O chefe do Departamento de Operações do Comando Provincial da Polícia Nacional na Huíla, superintendente Eliseu Justo, informou que, dos crimes graves registados durante o primeiro semestre deste ano, 324 foram casos de ofensas graves à integridade física, 55 de homicídios e 50 de delitos sexuais, dos quais 29 por abusos e 21 por agressões sexuais.
De acordo com o oficial superior, citado pela ANGOP, durante o período em evidência, a província da huíla registou mil e 536 crimes, representando um decréscimo de 242 comparativamente ao mesmo período de 2025.
Eliseu Justo avançou que os crimes de roubo lideram as ocorrências anotadas no primeiro semestre de 2026, com 676 casos, apesar de que houve um registo de menos 97 casos em comparação ao igual período do ano passado.
Afirmou que, no domínio dos roubos, o município do Lubango concentrou o maior número de casos, com 349, seguido da Matala com 71, Jamba Mineira com 33, Chicomba com 25 e Caconda com 24.

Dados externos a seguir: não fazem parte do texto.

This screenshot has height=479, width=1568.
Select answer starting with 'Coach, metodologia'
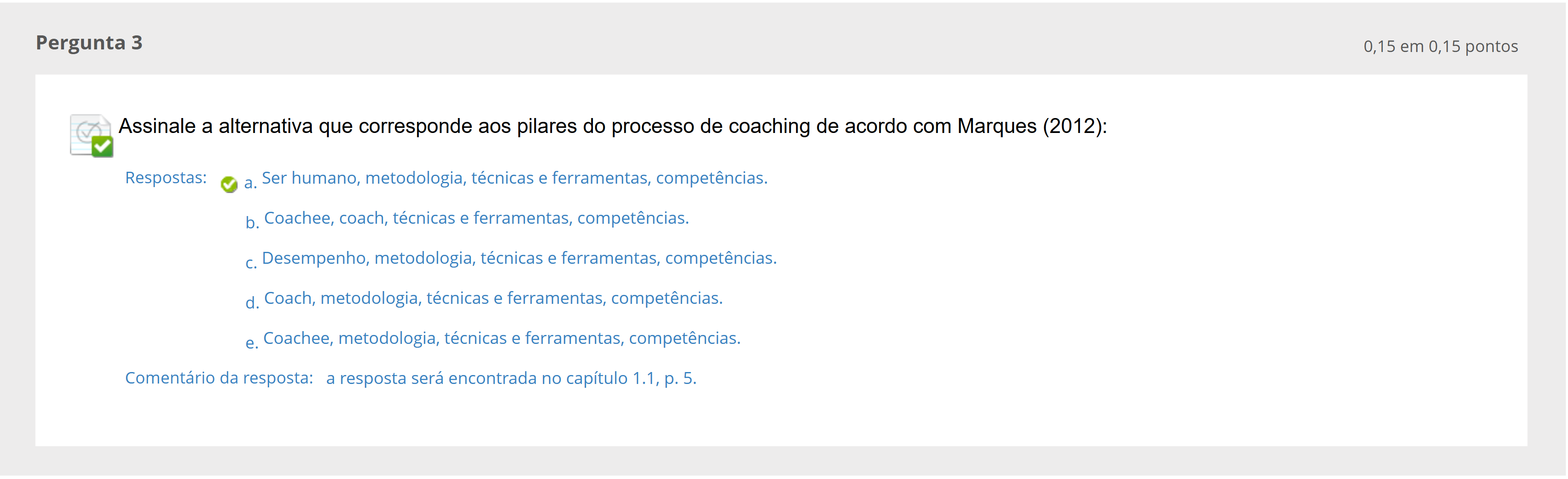(494, 298)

Sublinhou que, só no período em referência, foram roubadas 194 motorizadas, sendo os bens mais visados pelos marginais, realçando que a seguir estão os telemóveis, botijas de gás butano e placas electrónicas.
Segundo disse o superintendente, os crimes relacionados com armas de fogo foram notificados 119 casos, mais 22 ocorrências comparativamente aos primeiros seis meses do ano de 2025, dos quais 102 foram praticados durante roubos, correspondentes a 86% do total.
A fonte revelou que a Polícia Nacional na Huíla realizou 394 operações que resultaram no desmantelamento de 26 grupos de supostos marginais, tendo sido detidos dois mil e 697 cidadãos, e na apreensão de 85 armas de fogo, 495 motorizadas, 195 botijas de gás butano, 178 cabeças de gado bovino, 183 telemóveis e 779 quilogramas de cannabis sativa (vulgo liamba).